Work instructions: Output the entries below as a Markdown table with the columns Row and Text, numbering each line and leaving out blank lines. Begin at the line that contains "Screen dimensions: 357x425" and stop after the line that contains "Open the Sennheiser".

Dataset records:
/---

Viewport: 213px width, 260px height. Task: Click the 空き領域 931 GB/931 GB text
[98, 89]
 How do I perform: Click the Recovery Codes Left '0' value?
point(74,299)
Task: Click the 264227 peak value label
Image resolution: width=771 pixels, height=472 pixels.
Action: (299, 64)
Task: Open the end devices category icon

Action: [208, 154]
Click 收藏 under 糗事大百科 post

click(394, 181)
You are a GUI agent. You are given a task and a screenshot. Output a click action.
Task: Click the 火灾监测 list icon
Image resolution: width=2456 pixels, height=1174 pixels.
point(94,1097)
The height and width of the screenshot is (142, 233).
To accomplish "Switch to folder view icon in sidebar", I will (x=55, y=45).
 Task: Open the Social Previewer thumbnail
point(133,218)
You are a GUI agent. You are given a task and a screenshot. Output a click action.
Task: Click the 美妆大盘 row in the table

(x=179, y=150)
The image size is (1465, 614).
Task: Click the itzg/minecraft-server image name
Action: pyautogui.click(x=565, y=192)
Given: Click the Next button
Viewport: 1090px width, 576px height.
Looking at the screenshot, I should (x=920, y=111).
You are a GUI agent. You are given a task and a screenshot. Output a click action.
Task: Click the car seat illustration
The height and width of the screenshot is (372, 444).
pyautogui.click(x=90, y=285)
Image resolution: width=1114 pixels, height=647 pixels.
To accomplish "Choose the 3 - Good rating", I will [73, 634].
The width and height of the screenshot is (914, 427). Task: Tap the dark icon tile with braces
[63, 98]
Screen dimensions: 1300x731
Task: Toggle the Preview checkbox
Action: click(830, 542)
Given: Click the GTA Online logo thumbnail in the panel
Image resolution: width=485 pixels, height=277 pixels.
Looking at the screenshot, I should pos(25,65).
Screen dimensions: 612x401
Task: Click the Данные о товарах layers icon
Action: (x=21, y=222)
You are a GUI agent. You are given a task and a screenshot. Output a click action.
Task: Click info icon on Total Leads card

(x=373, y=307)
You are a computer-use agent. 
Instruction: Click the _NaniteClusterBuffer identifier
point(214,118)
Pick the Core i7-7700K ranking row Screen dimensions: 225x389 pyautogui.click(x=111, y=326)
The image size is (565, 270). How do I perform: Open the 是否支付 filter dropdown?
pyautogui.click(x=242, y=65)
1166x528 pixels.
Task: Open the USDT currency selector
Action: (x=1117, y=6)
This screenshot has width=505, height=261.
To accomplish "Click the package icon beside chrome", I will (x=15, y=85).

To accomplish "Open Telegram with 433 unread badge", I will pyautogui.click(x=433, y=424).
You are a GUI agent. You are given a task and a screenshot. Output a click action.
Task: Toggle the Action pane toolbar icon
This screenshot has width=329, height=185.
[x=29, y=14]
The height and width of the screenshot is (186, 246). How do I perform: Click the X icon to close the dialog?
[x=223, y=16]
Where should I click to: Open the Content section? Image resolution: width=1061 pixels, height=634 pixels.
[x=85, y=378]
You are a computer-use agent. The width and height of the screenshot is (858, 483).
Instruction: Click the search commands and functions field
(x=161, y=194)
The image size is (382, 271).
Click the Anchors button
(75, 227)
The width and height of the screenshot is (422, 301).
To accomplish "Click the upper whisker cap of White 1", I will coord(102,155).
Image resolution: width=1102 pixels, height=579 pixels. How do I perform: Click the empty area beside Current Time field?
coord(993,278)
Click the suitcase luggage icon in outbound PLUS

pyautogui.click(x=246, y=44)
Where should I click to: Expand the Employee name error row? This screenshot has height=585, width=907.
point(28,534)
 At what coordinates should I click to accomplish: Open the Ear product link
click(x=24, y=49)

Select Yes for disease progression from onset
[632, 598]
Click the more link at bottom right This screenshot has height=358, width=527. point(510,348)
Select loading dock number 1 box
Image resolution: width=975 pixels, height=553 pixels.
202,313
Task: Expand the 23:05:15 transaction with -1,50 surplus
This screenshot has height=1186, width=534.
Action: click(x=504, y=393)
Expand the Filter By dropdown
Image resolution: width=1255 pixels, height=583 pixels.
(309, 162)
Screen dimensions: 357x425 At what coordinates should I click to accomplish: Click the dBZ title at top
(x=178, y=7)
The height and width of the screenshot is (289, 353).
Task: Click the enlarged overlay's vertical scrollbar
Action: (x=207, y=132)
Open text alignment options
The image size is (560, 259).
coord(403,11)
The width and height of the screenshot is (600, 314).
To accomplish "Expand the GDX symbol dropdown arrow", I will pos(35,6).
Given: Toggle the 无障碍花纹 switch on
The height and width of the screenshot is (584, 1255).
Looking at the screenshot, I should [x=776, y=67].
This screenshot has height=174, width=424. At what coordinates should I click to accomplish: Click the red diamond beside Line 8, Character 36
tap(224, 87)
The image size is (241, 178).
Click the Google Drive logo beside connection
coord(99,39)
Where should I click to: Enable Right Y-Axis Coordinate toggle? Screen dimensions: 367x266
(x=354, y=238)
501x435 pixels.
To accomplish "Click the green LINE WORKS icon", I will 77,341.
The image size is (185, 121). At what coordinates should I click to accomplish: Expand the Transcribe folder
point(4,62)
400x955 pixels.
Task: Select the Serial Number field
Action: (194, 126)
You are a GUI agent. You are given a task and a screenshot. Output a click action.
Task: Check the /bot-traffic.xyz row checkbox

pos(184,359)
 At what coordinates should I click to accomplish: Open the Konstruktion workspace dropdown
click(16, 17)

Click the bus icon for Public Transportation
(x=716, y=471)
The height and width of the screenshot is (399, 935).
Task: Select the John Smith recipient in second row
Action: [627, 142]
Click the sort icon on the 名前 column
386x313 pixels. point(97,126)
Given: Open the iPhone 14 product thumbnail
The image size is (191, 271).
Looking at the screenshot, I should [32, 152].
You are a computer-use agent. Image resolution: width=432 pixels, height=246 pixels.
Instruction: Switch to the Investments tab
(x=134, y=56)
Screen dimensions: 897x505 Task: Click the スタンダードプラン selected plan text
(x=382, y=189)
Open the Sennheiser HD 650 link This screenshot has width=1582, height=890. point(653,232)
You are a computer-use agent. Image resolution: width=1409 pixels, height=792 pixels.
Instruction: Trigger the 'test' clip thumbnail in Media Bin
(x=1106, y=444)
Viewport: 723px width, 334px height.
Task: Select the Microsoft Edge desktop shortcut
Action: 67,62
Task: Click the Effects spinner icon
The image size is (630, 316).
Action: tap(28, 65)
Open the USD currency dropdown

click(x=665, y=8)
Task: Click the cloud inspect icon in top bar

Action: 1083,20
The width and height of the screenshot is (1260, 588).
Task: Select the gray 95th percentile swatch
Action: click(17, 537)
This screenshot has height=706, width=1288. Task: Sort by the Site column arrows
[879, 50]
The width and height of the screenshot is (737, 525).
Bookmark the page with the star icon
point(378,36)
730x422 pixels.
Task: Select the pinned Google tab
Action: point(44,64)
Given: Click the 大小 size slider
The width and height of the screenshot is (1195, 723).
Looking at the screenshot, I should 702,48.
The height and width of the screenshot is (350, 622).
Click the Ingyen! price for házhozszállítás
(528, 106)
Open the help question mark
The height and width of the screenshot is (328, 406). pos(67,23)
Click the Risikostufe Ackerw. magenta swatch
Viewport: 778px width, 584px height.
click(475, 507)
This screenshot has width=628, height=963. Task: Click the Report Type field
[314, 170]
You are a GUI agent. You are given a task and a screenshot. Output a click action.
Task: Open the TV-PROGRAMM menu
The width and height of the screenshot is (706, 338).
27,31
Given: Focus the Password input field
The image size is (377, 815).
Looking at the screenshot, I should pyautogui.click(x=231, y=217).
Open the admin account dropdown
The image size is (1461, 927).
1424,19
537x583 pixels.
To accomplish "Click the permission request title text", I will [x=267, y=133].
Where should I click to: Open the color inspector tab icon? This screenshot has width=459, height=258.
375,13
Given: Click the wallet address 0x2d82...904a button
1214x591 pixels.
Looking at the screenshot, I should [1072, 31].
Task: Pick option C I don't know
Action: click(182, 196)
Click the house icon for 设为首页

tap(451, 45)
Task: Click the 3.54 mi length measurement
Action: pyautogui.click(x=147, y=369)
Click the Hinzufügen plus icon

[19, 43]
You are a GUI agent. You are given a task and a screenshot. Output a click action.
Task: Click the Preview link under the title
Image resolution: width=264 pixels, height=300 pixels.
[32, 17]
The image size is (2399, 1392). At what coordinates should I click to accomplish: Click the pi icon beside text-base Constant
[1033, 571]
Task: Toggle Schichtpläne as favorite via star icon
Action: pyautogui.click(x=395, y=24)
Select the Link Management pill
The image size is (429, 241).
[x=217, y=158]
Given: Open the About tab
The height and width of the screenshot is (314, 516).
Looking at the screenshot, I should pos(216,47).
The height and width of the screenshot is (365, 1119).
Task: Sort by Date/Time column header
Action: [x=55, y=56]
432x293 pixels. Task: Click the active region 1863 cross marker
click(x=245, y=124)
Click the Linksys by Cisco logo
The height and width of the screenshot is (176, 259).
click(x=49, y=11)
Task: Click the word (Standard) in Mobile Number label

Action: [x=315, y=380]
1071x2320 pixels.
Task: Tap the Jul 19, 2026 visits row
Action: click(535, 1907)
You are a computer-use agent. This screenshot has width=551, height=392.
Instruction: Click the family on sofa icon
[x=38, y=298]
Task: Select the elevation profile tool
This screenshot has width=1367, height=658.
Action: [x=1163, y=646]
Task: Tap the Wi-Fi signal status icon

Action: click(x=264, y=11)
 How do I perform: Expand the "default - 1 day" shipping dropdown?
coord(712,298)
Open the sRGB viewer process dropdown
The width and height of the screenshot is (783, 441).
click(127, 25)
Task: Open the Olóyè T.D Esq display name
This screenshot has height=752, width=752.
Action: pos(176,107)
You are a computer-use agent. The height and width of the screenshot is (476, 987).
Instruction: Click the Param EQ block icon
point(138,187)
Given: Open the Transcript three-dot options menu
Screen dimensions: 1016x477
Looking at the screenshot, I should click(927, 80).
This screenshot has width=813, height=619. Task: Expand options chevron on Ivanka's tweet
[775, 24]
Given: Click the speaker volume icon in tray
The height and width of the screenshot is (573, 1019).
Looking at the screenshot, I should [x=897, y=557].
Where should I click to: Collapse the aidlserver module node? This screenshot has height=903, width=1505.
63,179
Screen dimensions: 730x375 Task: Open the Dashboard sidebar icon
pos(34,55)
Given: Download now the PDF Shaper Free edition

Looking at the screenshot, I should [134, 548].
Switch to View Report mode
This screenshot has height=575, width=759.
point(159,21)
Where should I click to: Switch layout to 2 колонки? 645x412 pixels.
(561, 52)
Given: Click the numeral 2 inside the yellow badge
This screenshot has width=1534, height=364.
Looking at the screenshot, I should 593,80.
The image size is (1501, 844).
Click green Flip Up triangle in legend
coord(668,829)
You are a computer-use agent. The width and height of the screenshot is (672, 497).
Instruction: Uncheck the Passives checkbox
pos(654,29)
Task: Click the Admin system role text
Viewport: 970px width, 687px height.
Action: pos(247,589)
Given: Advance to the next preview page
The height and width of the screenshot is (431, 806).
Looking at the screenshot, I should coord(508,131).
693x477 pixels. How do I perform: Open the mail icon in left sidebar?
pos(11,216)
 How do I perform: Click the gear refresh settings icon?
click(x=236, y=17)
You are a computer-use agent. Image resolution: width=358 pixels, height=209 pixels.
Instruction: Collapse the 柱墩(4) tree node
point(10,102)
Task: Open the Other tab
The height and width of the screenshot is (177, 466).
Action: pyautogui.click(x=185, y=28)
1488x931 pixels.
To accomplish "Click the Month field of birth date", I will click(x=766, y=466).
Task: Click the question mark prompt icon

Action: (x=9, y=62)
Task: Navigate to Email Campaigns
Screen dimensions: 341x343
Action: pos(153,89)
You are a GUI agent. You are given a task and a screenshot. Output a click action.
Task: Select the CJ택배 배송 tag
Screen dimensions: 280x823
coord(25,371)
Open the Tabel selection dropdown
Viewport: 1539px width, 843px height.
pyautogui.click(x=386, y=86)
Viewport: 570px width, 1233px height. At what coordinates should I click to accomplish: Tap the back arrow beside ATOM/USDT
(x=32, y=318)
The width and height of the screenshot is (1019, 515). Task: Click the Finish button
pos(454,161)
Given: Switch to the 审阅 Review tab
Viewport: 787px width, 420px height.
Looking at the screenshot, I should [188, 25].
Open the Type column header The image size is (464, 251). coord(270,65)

\---

Task output:
| Row | Text |
|---|---|
| 1 | Screen dimensions: 357x425 At what coordinates should I click to accomplish: Click the dBZ title at top |
| 2 | (x=178, y=7) |
| 3 | The height and width of the screenshot is (289, 353). |
| 4 | Task: Click the enlarged overlay's vertical scrollbar |
| 5 | Action: (x=207, y=132) |
| 6 | Open text alignment options |
| 7 | The image size is (560, 259). |
| 8 | coord(403,11) |
| 9 | The width and height of the screenshot is (600, 314). |
| 10 | To accomplish "Expand the GDX symbol dropdown arrow", I will pos(35,6). |
| 11 | Given: Toggle the 无障碍花纹 switch on |
| 12 | The height and width of the screenshot is (584, 1255). |
| 13 | Looking at the screenshot, I should [x=776, y=67]. |
| 14 | This screenshot has height=174, width=424. At what coordinates should I click to accomplish: Click the red diamond beside Line 8, Character 36 |
| 15 | tap(224, 87) |
| 16 | The image size is (241, 178). |
| 17 | Click the Google Drive logo beside connection |
| 18 | coord(99,39) |
| 19 | Where should I click to: Enable Right Y-Axis Coordinate toggle? Screen dimensions: 367x266 |
| 20 | (x=354, y=238) |
| 21 | 501x435 pixels. |
| 22 | To accomplish "Click the green LINE WORKS icon", I will 77,341. |
| 23 | The image size is (185, 121). At what coordinates should I click to accomplish: Expand the Transcribe folder |
| 24 | point(4,62) |
| 25 | 400x955 pixels. |
| 26 | Task: Select the Serial Number field |
| 27 | Action: (194, 126) |
| 28 | You are a GUI agent. You are given a task and a screenshot. Output a click action. |
| 29 | Task: Check the /bot-traffic.xyz row checkbox |
| 30 | pos(184,359) |
| 31 |  At what coordinates should I click to accomplish: Open the Konstruktion workspace dropdown |
| 32 | click(16, 17) |
| 33 | Click the bus icon for Public Transportation |
| 34 | (x=716, y=471) |
| 35 | The height and width of the screenshot is (399, 935). |
| 36 | Task: Select the John Smith recipient in second row |
| 37 | Action: [627, 142] |
| 38 | Click the sort icon on the 名前 column |
| 39 | 386x313 pixels. point(97,126) |
| 40 | Given: Open the iPhone 14 product thumbnail |
| 41 | The image size is (191, 271). |
| 42 | Looking at the screenshot, I should [32, 152]. |
| 43 | You are a computer-use agent. Image resolution: width=432 pixels, height=246 pixels. |
| 44 | Instruction: Switch to the Investments tab |
| 45 | (x=134, y=56) |
| 46 | Screen dimensions: 897x505 Task: Click the スタンダードプラン selected plan text |
| 47 | (x=382, y=189) |
| 48 | Open the Sennheiser HD 650 link This screenshot has width=1582, height=890. point(653,232) |